La mostra Ex Africa merita però di essere visitata anche per le sue altre “stanze”,  ognuna delle quali propone  una tessera di conoscenza nel vasto (e in parte ancora scomposto e inesplorato) mosaico delle culture e delle arti africane. In particolare, noi siamo stati assai colpiti bellezza classica delle famose teste di bronzo di Ife e dalla forza espressiva delle terracotte Djenne, ma abbiamo molto apprezzato anche le sale espressamente allestite per sfatare due luoghi comuni ricorrenti: l’idea che l’arte africana sia anonima e quella che sia immobile. Non è così, e questo può oggi essere sostenuto anche attraverso delle prove oltre che in virtù di deduzioni logiche. Di grande interesse pure la sala in cui Pezzoli affronta il tema del difficile rapporto tra arte africana e Italia all’inizio del’900. Lo fa ricostruendo la prima pioneristica esposizione di arte africana realizzata a Venezia, nel 1922, al debutto di quella che sarebbe diventata la Biennale d’Arte. Curato dall’archeologo Carlo Anti e dall’antropologo Aldobrandino Mochi, l’allestimento proponeva 33 opere, provenienti in prevalenza dall’attuale Repubblica Democratica del Congo. Era un progetto quasi avveniristico, per via del focus artistico e non etnografico. Proprio per questo fu stroncato dalla critica: una bocciatura senza appello avrebbe portato alla rimozione dell’arte africana dal dibattito culturale e dalle manifestazioni artistiche nella Penisola per lunghi anni.

El Anatsui
Then, the Flashes of Spirit, 2011

 

Forse una mostra ambiziosa come questa, che omaggia anche la produzione artistica contemporanea dall’Africa, avrebbe avuto un’eco ancor più vasta se fosse stata allestita a Roma o Milano invece che a Bologna.

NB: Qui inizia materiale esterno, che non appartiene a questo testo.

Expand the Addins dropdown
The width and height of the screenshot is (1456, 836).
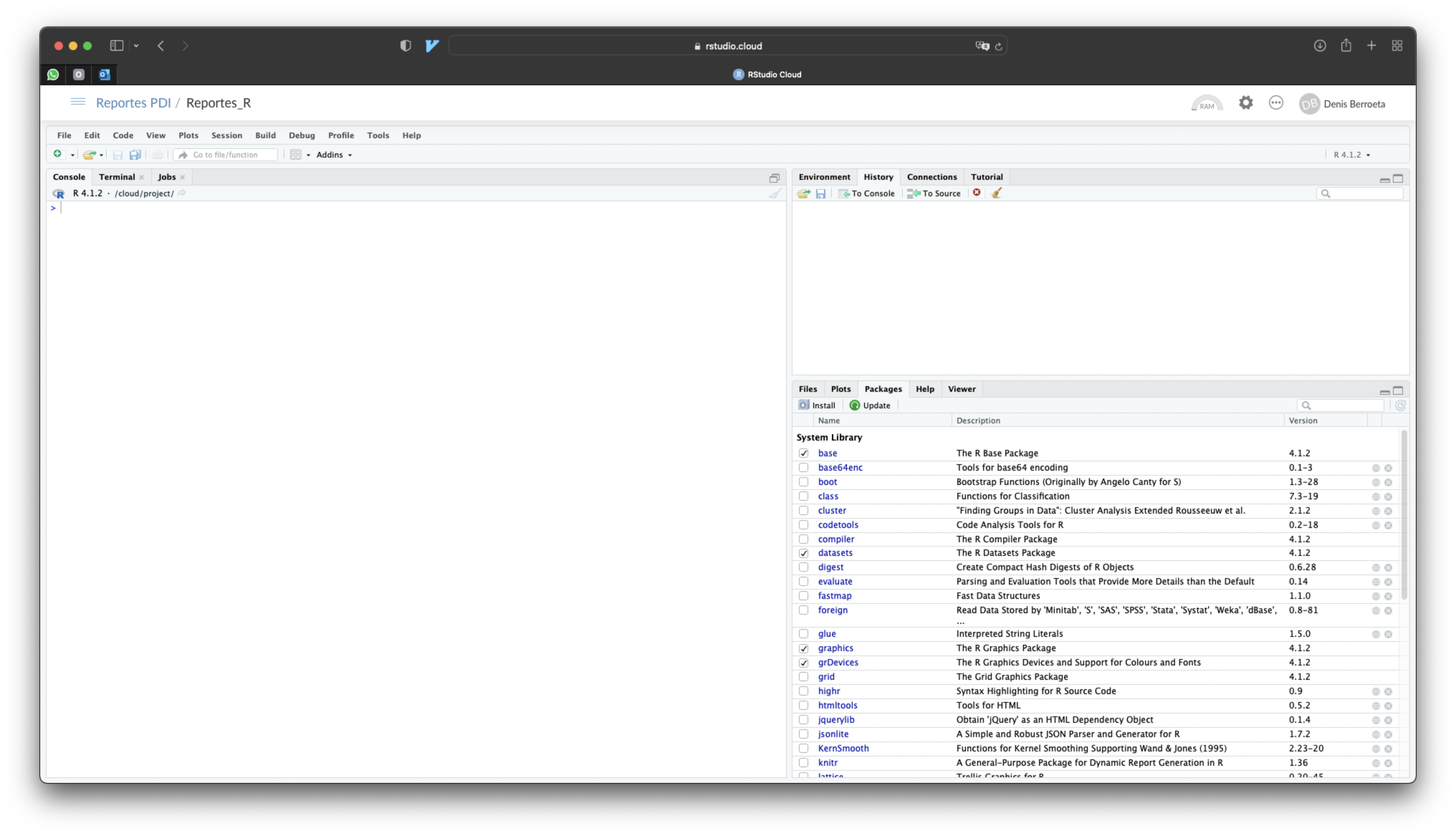tap(334, 154)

Il capoluogo emiliano ha però il pregio di essere, logisticamente parlando, la città  più accessibile d’italia, uno snodo alla portata quasi di ogni regione. Se non l’avete ancora fatto, rompete quindi gli indugi e organizzatevi per visitarla. Ci sono ancora due settimane di tempo. Ne uscirete con uno sguardo diverso.